COLUMBIA — Gov. Henry McMaster plans to name former U.S. Attorney Peter McCoy to lead South Carolina's embattled state-owned utility Santee Cooper, according to Senate Republican leaders.
Senate Majority Leader Shane Massey said the governor told him about his decision in a phone call April 5.
"He's well-respected. I think it's a good pick," Massey, R-Edgefield, told The Post and Courier on April 6, adding he hopes McMaster makes the announcement soon to jump-start the confirmation process.
Senate Judiciary Chairman Luke Rankin said he too was informed of the decision by the governor's office.
Both McMaster's office and McCoy declined to comment on the possibility.
The Senate must confirm McMaster's choice. The State newspaper first reported McMaster's intention, citing sources familiar with calls to senators.
McCoy, a Charleston Republican, clearly has a smoother path than the governor's last pick, who senators rejected.
"I think he would be stable," Sen. Katrina Shealy, R-Lexington, said of McCoy. "He would think things through, not be one of the good ol' boys that they have had down there. I think he's a smart person."
Massey noted that McCoy has knowledge not just of utilities but specifically Santee Cooper as he led the House's investigation into the 2017 failure of the nuclear power plant expansion at the V.C. Summer in Fairfield County.
South Carolina Electric & Gas, the project’s majority owner, and Moncks Corner-based Santee Cooper jointly spent $9 billion before abruptly halting construction in July 2017.
After becoming U.S. attorney in March 2020, McCoy, the former House Judiciary chairman, led the prosecution of executives of Cayce-based SCANA Corp., SCE&G's parent company, which was sold to Dominion Energy about two years ago.
Like other Republican-appointed federal prosecutors, McCoy complied with the request of the Biden administration to step down. His Feb. 28 resignation came four days after former SCANA CEO Kevin Marsh pleaded guilty for covering up major flaws in the V.C. Summer project while the utility continued charging ratepayers for the costs.
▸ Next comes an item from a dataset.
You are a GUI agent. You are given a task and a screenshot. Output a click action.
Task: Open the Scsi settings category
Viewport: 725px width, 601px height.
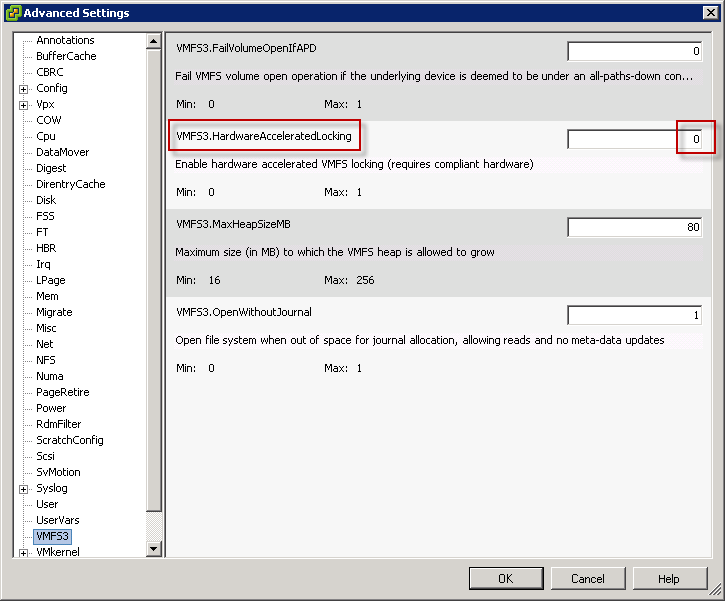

Senate President Harvey Peeler, R-Gaffney, said he didn't want to get ahead of McMaster's announcement.
But "if it is him, it's an excellent choice," he said of McCoy. "He brings to the table a wisdom and a work ethic and a proven trusted relationship with the General Assembly, something that Santee Cooper's needed for quite some time."
Senate Transportation Chairman Larry Grooms, whose district includes Santee Cooper, praised McCoy as a "well-respected colleague who possesses extraordinary insight into the electric utility business in South Carolina.
"I applaud the governor for selecting someone who will have a great interest in protecting ratepayers and taxpayers as Santee Cooper enters into a new era of transparency and reform," said the utility's chief defender in the Legislature.
McMaster is making his pick as it becomes increasingly apparent the Legislature won't take the governor's advice to sell Santee Cooper after its $4 billion share of the fiasco.
If Santee Cooper remains under state ownership, appointing a new chairman is one way McMaster can reassert control of the utility.
McMaster has repeatedly labeled Santee Cooper a "rogue agency" that lost $4 billion of ratepayers' money on a power plant that was never finished and then fought to prevent its own sale by state lawmakers.
Santee Cooper has been without a permanent chairman since McMaster pushed former chair Leighton Lord to resign in December 2017 over his handling of the nuclear debacle.
In June 2018, McMaster appointed former S.C. Attorney General Charlie Condon, a political ally, to the job. But senators sued to block Condon's off-session appointment, arguing they hadn't confirmed the Charleston Republican to lead the utility. The state Supreme Court sided with McMaster, but in 2019 the governor withdrew Condon's name after a Senate panel rejected him.
Since then, investment banker Dan Ray of Georgetown has led Santee Cooper as acting chairman.